4. Solar.
Thorn melihat pada adiknya dengan raut muka yang tidak percaya. "Ide untuk kabur?" tanya si kakak sembari menengok ke arah bagian-bagian ruangan yang diperhatikan oleh Solar. "Kalau kamu lupa, Sol ... Tangan sama kaki kita ini diikat ... Gimana bisa kabur kalau jalan saja ngga bisa?"
Solar mengedikkan kepalanya kearah wastafel kamar mandi yang sudah pecah. "Itu kak, kepingan wastafel pecah itu. Bisa kita pakai untuk memotong lakban di tangan kita."
Thorn menengok ke arah pecahan wastafel yang berserakan di atas lantai yang dimaksud oleh adiknya itu. "Apa iya bisa?" Ia masih belum sepenuhnya yakin dengan rencana Solar yang dadakan itu. "Setelah kita lepas gimana? Yang menculik kita itu ada tiga orang lho."
"Urusan nanti itu, Kak. Yang penting kita bebas dulu."
"Oke, sana kamu coba deh."
Solar menggelengkan kepalanya. "Cuma kakak yang bisa ..."
"Kok aku?"
Solar memutar bola matanya keatas sembari menghela napas panjang. Memang terkadang kakaknya yang satu itu kurang bisa mengimbangi jalan pikirannya. Sebetulnya bukan Thorn saja, hampir semua saudara-saudaranya yang lain kesulitan untuk mengikuti dan memahami jalan pikiran Solar yang jenius itu. "Lihat posisi tanganku," ujar Solar sembari memperlihatkan kedua tangannya yang terikat lilitan lakban dengan posisi telapaknya yang saling bertolak belakang. "Aku ngga bisa menggunakan tanganku, harus kamu kak."

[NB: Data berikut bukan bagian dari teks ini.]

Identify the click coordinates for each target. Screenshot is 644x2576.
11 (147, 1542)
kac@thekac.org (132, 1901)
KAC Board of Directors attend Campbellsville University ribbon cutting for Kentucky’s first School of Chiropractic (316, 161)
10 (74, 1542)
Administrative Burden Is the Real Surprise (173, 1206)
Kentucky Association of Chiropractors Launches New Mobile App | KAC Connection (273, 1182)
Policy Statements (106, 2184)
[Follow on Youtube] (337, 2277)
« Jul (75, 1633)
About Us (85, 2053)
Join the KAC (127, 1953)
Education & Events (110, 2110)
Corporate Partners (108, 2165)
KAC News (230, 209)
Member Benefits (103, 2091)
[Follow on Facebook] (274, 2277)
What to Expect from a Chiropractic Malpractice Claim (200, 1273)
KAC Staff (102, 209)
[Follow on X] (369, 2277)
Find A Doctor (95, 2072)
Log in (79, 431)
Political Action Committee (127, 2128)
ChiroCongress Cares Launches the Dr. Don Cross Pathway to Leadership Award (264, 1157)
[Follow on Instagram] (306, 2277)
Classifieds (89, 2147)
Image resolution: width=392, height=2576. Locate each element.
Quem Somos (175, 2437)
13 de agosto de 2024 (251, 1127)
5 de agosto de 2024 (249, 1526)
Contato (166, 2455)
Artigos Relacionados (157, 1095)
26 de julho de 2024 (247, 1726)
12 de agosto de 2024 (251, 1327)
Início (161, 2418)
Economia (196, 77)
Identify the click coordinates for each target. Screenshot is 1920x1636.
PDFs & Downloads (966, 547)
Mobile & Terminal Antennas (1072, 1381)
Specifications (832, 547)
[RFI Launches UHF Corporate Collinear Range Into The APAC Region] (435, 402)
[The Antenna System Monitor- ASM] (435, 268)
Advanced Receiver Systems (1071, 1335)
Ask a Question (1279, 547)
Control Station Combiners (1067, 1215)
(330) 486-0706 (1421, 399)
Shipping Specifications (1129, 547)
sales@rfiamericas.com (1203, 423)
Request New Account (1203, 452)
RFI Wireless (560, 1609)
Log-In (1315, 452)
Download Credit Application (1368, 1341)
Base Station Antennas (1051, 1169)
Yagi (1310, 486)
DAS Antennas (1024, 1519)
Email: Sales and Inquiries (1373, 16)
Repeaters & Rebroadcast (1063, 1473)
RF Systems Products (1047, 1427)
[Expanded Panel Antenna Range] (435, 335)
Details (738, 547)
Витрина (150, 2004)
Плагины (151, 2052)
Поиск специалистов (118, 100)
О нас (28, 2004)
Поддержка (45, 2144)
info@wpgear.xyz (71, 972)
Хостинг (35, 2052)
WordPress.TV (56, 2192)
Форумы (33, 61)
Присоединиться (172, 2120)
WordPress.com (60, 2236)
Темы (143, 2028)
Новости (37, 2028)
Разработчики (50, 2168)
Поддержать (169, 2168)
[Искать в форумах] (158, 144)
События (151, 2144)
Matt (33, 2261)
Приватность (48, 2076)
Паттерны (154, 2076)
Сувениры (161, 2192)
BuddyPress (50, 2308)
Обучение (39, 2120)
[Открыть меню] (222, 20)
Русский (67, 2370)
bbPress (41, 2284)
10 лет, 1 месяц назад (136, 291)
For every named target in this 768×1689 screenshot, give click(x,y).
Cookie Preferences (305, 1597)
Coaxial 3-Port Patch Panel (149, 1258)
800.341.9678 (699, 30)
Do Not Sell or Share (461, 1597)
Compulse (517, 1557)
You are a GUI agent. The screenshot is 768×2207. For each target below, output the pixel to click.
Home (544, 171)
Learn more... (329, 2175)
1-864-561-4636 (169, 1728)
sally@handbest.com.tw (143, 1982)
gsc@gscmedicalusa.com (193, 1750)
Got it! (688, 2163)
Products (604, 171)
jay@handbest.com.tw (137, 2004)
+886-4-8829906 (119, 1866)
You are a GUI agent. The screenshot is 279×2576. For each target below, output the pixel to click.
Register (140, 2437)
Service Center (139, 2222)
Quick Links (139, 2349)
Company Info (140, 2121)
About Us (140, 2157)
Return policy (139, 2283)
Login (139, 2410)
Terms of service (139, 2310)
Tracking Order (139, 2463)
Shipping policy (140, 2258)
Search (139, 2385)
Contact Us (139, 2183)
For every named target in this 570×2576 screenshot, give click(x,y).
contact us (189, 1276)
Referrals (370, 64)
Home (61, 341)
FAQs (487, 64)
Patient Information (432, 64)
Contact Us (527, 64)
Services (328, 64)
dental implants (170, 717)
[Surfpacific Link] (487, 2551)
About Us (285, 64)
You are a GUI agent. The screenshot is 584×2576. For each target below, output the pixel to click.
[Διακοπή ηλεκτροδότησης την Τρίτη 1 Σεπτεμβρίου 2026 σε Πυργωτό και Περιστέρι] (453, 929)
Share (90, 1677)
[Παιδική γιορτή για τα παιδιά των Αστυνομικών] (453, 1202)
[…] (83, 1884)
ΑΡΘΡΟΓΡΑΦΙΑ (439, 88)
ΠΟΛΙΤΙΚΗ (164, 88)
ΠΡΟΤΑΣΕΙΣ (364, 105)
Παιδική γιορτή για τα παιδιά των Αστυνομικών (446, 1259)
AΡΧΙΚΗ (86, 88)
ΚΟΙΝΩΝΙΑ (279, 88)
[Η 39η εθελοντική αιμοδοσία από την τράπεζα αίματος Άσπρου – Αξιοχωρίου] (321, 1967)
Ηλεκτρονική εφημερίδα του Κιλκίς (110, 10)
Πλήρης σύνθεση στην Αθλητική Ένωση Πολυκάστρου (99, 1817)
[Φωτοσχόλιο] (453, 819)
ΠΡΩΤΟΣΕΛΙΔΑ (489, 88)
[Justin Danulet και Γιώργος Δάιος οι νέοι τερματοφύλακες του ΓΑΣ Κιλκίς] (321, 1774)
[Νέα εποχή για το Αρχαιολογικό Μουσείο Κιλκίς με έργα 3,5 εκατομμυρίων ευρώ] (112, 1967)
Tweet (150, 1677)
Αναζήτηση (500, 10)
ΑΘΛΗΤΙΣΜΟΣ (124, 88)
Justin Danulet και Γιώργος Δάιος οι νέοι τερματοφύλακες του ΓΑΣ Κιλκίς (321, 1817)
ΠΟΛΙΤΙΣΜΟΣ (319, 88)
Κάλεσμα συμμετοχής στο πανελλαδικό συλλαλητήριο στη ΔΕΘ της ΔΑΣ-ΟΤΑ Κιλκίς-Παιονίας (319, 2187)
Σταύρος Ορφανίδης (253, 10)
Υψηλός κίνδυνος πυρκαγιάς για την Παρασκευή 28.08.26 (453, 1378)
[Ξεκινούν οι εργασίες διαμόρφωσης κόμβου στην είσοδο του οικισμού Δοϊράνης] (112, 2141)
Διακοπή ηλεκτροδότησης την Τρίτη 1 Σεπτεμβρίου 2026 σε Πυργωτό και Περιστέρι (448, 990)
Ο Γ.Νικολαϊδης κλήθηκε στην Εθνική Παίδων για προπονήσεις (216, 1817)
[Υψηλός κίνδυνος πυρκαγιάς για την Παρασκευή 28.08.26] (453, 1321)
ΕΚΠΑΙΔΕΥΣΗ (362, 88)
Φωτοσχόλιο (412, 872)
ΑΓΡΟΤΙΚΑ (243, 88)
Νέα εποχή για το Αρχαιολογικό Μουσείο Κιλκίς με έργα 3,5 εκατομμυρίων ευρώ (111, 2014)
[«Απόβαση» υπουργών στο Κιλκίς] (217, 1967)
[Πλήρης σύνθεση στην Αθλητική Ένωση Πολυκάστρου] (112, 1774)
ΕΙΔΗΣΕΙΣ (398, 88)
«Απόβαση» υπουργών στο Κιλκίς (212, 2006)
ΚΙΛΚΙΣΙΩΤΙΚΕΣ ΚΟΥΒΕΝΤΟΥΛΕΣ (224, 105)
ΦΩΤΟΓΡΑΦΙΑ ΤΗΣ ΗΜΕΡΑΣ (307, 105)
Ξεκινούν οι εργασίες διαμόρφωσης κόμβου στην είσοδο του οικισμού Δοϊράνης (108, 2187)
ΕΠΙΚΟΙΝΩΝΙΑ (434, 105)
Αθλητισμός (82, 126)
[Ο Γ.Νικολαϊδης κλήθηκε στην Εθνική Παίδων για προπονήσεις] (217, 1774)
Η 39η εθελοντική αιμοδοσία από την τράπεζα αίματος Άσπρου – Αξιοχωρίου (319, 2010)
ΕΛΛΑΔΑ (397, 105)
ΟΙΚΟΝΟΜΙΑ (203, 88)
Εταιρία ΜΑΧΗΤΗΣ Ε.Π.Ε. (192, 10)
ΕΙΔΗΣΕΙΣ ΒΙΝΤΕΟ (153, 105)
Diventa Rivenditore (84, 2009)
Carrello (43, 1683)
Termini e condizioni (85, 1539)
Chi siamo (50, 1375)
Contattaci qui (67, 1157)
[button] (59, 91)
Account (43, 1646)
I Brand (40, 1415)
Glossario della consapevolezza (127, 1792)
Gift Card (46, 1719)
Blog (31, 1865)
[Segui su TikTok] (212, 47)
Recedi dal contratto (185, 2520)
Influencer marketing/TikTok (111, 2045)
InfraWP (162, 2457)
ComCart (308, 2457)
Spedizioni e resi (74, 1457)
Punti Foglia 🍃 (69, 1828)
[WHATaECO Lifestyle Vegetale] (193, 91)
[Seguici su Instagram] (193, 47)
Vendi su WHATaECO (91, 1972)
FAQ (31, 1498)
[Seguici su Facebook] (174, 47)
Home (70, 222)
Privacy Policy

"Ya sudah, aku coba ...," keluh Thorn sebelum merebahkan badannya di atas lantai kamar mandi tempat ia dan adiknya itu disekap. Dengan susah payah dan perlahan, ia merayap melata menuju pecahan wastafel yang dimaksud oleh adiknya. Sesenti demi sesenti ia mendekati pecahan wastafel yang berserakan di atas lantai.
Dengan meraba-raba, Thorn memilih sebuah pecahan keramik wastafel yang agak besar dan yang terasa paling tajam. Dengan hati-hati agar tidak melukai dirinya sendiri, pecahan keramik wastafel yang tajam itu diputarnya sampai bagian yang tajamnya itu bersentuhan dengan lilitan lakban yang mengikat pergelangan tangannya.
Dengan penuh harapan Solar memandangi usaha kakaknya untuk melepaskan diri. 'Ayo Kak Thorn... Kamu harapan terakhir ...,' gumamnya dalam batin.
Senyum lebar Thorn mengembang ketika kedua tangannya yang tadinya terlihat berjarak rapat di belakang badannya mendadak menjadi renggang. "Ah ... Akhirnya, bebas ..." Sembari meringis menahan nyeri karena pegal pada lengan dan pundaknya, Thorn mengayunkan tangannya ke depan badannya. Dengan memakai pecahan keramik wastafel yang sama, ia memotong lilitan lakban yang mengikat kedua lutut dan pergelangan kakinya.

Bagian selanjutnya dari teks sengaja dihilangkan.